If Mr Martell came into her mind, as he often did, it was only as a figure of fear and repulsion. If she suddenly fancied she saw his dark image through a window or, hearing a horse’s hoofs, turned, half expecting it would be him, or listened carefully whenever her cousin Louisa spoke of her visits to the Burrards’, in case she spoke of him, these were only examples, she told herself, of a sort of morbid interest, just as one might think of some threatening, ghostly figure from a Gothic novel. To think that she could have been on terms of near intimacy not merely with a Penruddock, but with the very image of her great-grandmother’s murderer – for that was effectively what he was. What could she make of her own feelings, of his smile, of his hints, even of tenderness? She did not know; she told herself she did not care. It was all useless and meaningless anyway. But with these reflections came one other new and insidious thought.

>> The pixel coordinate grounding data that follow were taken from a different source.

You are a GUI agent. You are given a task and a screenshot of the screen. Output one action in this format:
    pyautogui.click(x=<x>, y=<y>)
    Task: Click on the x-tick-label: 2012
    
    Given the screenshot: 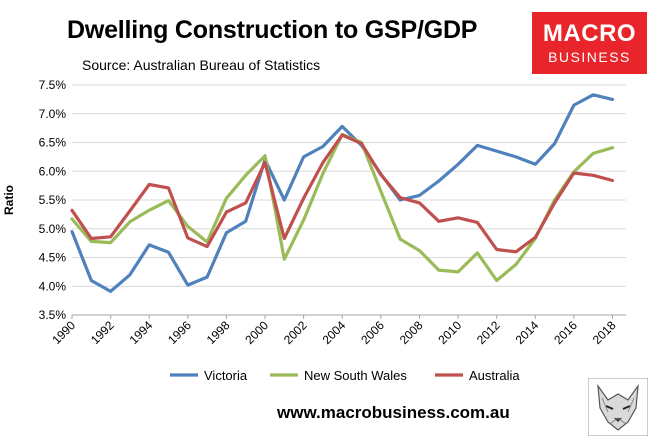 What is the action you would take?
    pyautogui.click(x=488, y=332)
    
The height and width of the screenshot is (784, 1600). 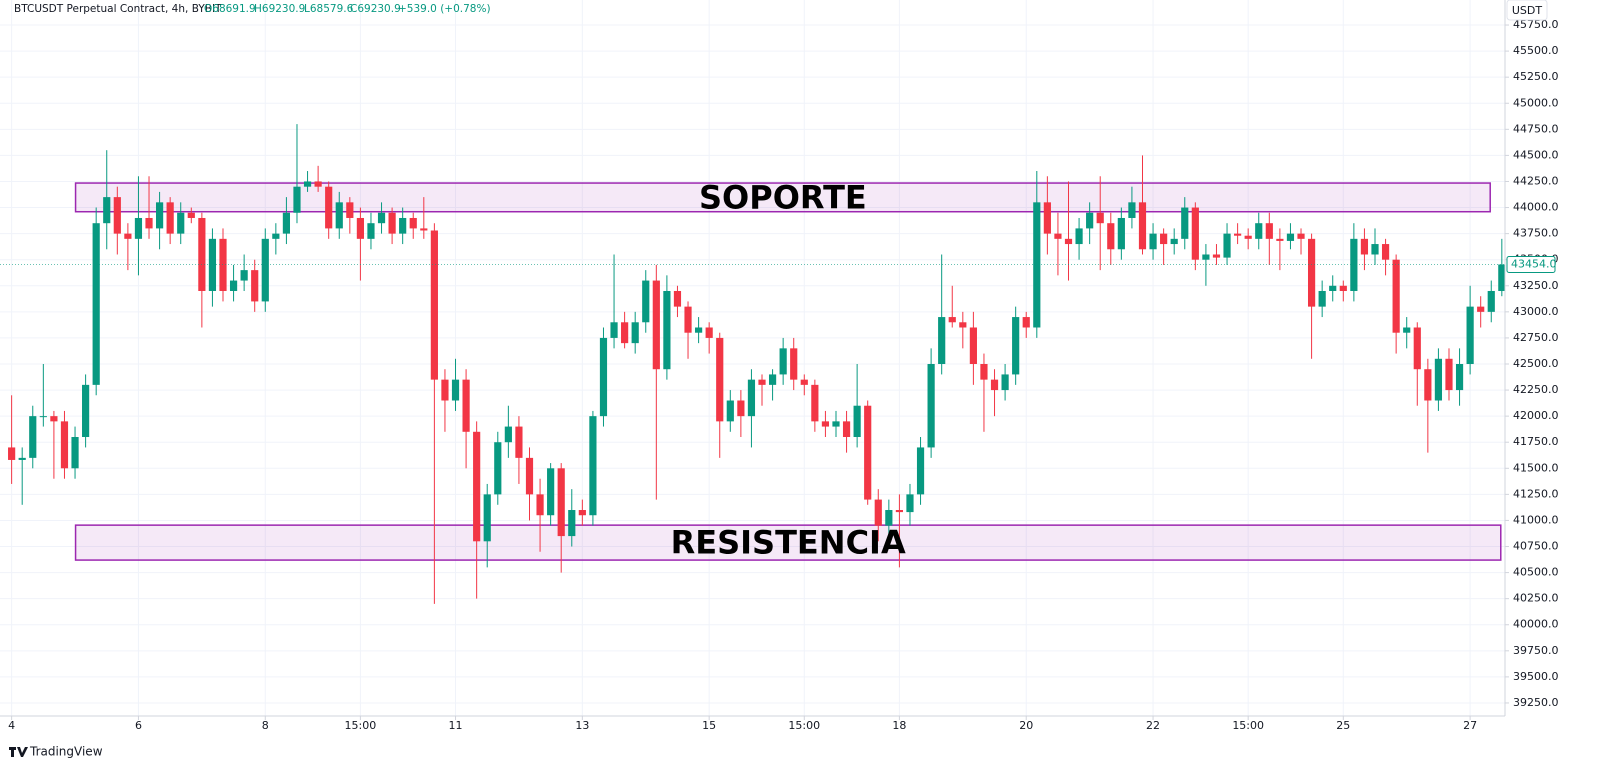 I want to click on y-tick-label: 39750.0, so click(x=1536, y=650).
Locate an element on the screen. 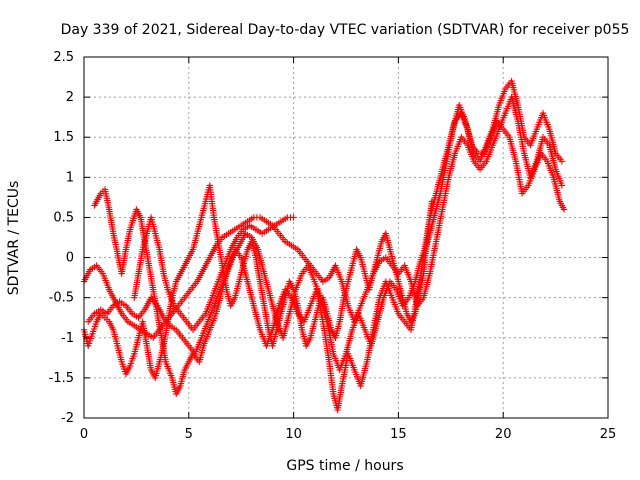 This screenshot has width=640, height=480. x-tick-label: 5 is located at coordinates (189, 434).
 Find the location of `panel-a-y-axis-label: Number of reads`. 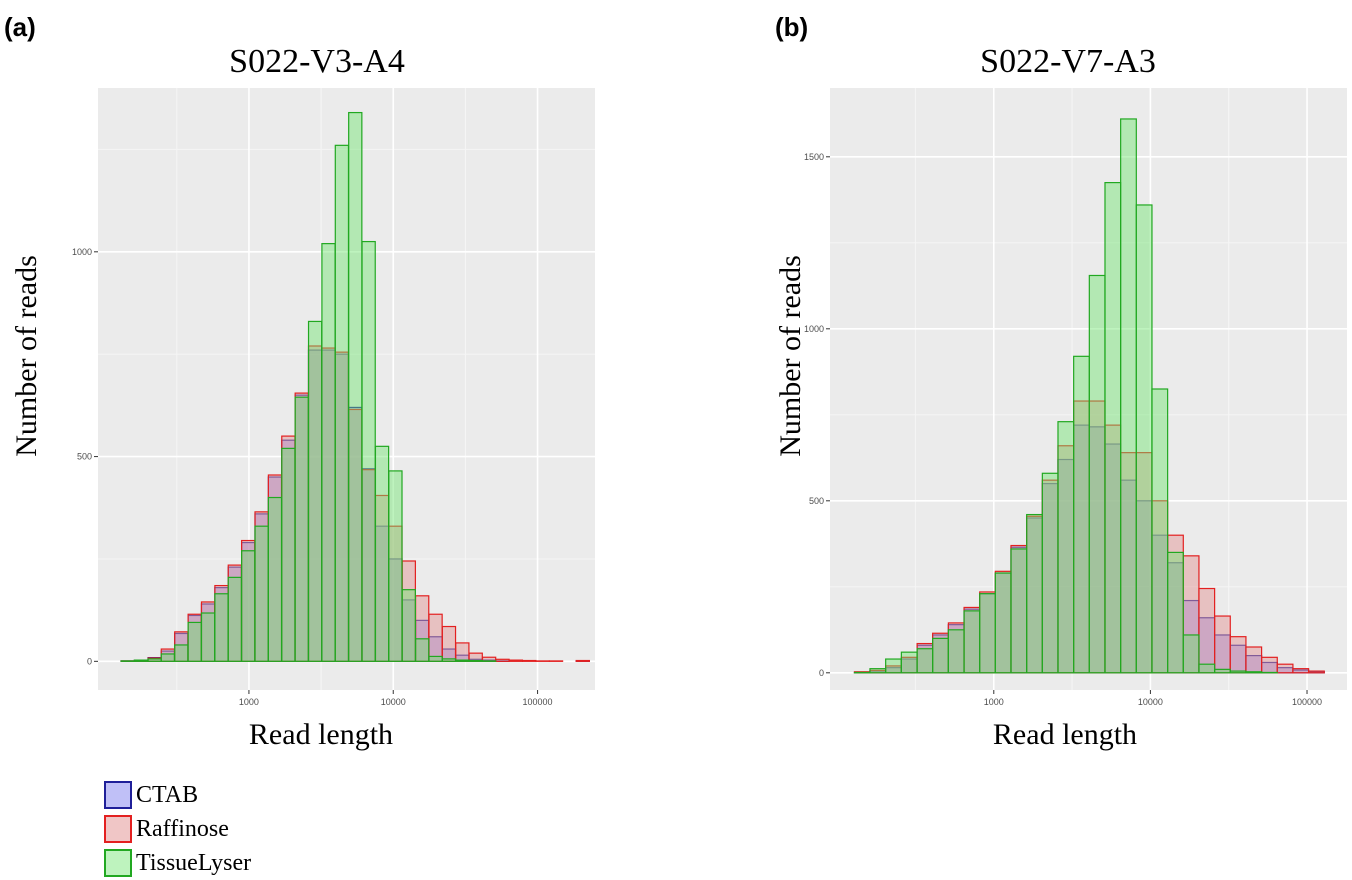

panel-a-y-axis-label: Number of reads is located at coordinates (26, 356).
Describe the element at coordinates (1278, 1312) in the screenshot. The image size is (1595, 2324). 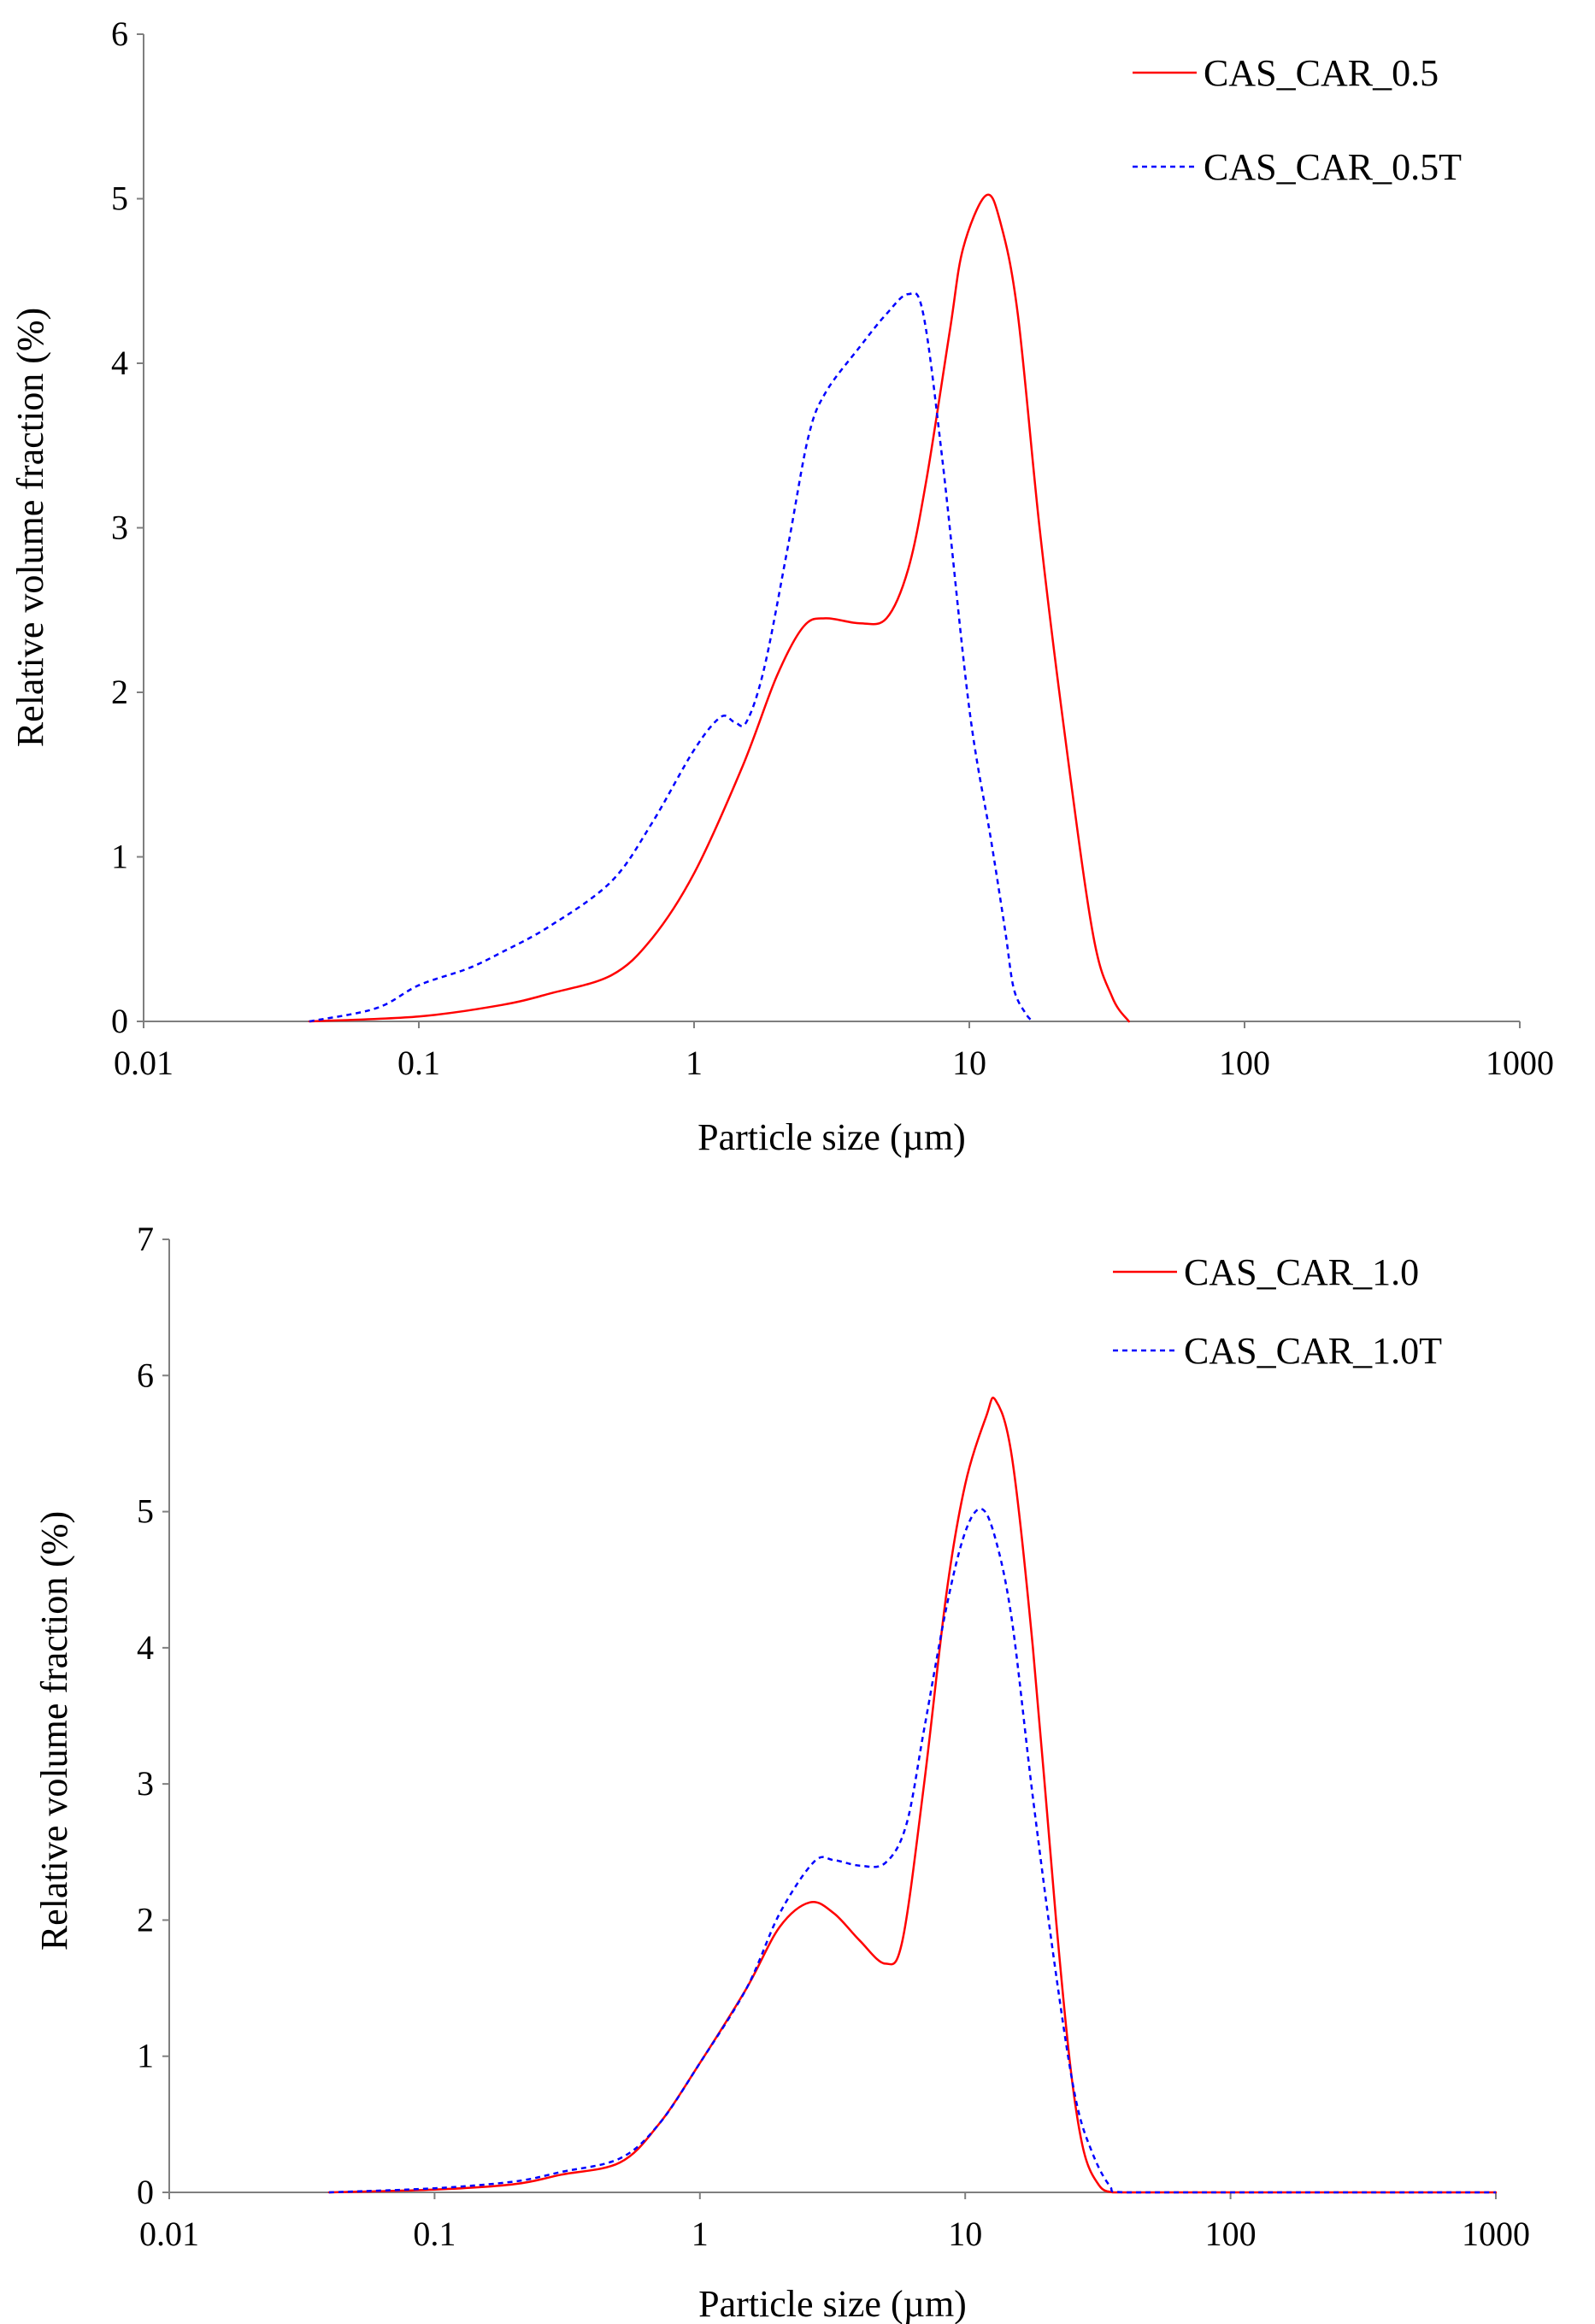
I see `chart-2-legend: CAS_CAR_1.0 CAS_CAR_1.0T` at that location.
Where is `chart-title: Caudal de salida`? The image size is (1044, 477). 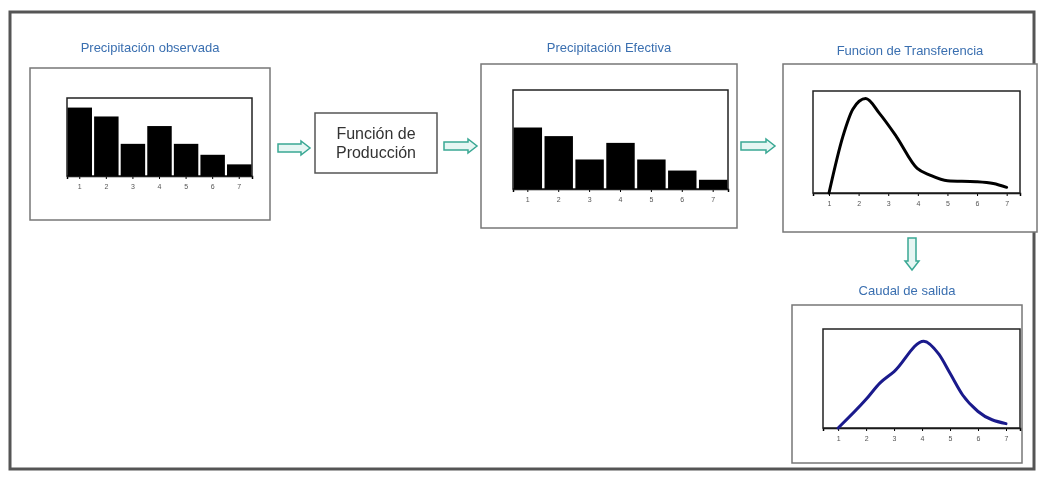 chart-title: Caudal de salida is located at coordinates (908, 290).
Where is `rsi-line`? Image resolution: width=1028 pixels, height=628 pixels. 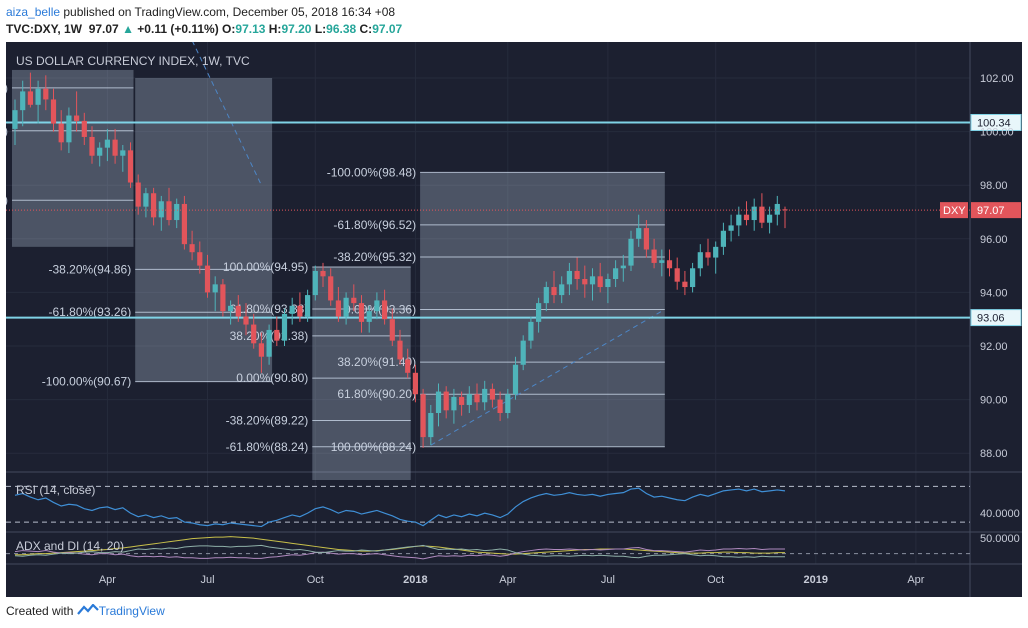 rsi-line is located at coordinates (400, 508).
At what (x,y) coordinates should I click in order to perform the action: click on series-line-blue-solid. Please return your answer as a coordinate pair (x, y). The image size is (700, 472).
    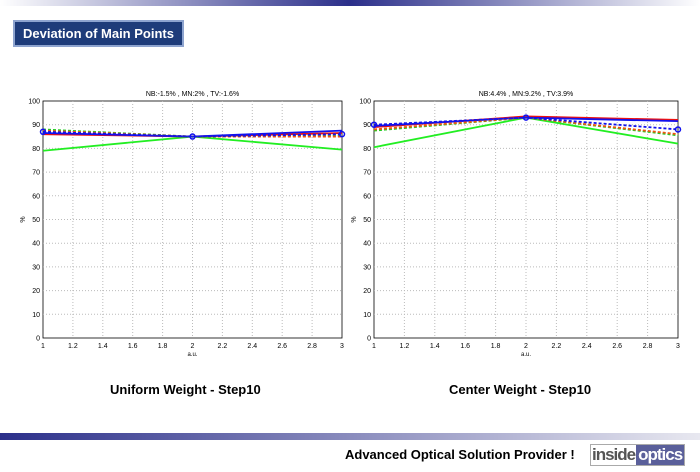
    Looking at the image, I should click on (192, 134).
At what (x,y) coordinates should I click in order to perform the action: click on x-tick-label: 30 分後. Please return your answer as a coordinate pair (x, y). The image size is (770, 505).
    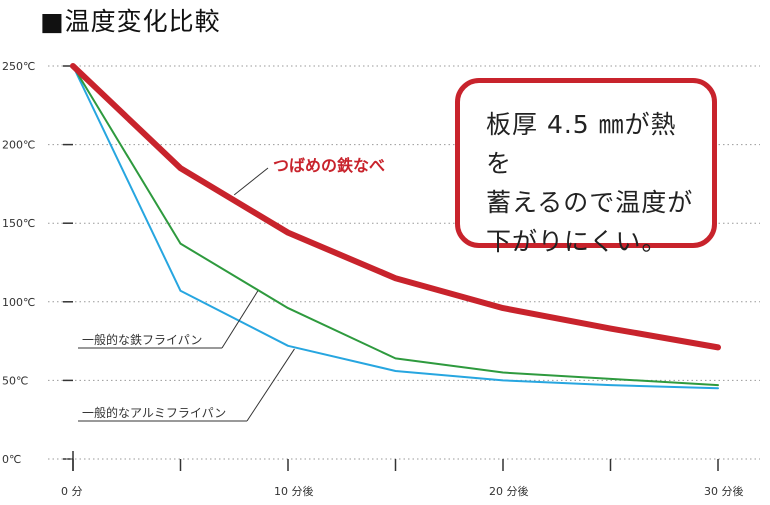
    Looking at the image, I should click on (724, 491).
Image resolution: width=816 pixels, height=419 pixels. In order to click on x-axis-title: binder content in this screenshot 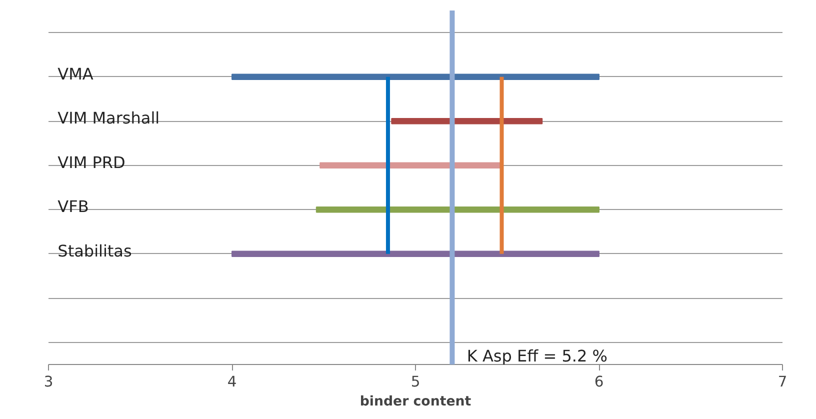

Could it be that her judgement was at fault? Bad blood. She had bad blood, low connections: she was tainted. Her gentility, her claims to consideration were, in a sense, a fraud. At least the peasants like Puckle are honestly what they are, whereas I lack even that excuse for my existence, she thought. Even if Mr Martell were not an impossible Penruddock, he could scarcely wish to touch me if he knew the truth.

Although hardly aware of the process, she found that by Christmas she had less and less energy. Sometimes she would sit all morning in the parlour, apparently reading a book yet in reality not even doing that. If a visitor like Mr Gilpin called, she could rouse herself into a liveliness, so that she seemed her normal self. But the instant he was gone she would relapse into lethargy, staring out of the window. If Gilpin invited her to tea she would agree to go; she would mean to go; but for some reason she did not understand herself she would sit, hardly able to move until Mrs Pride, standing there with her coat, would induce one of those little bursts of energy that would carry her through the visit.

She got through her days. She did all that was required. One might have accepted, if one did not know her, that the weather was making her listless. No one could know, since she could not tell them, that, hour after hour, she felt not sadness as much as a great, grey sense that everything was pointless.

By mid-January Mrs Pride and Mr Gilpin were seriously worried about her.

Fanny Albion was not the only worry upon the vicar’s mind that month. Of no less concern was the fate of another even younger life.

Nathaniel Furzey had been found out.

It was inevitable that sooner or later someone was going to talk. Over the Christmas season one of the boys told his sister; she told her mother. Within a week it was all over the Forest. Some people laughed, others were scandalized. With the exception of the Prides, who were embarrassed, the parents of the other boys involved were up in arms. To induce the boys to slip out of their cottages at night; to run around naked; to play at witchcraft. They came to see the vicar.

So did the master of the school. ‘This cannot go on,’ he told Gilpin frankly. ‘The boy is a bad influence. I do not think I can continue if he is there. Perhaps’, he added with a viciousness he had been storing for months, ‘you have been teaching him too much.’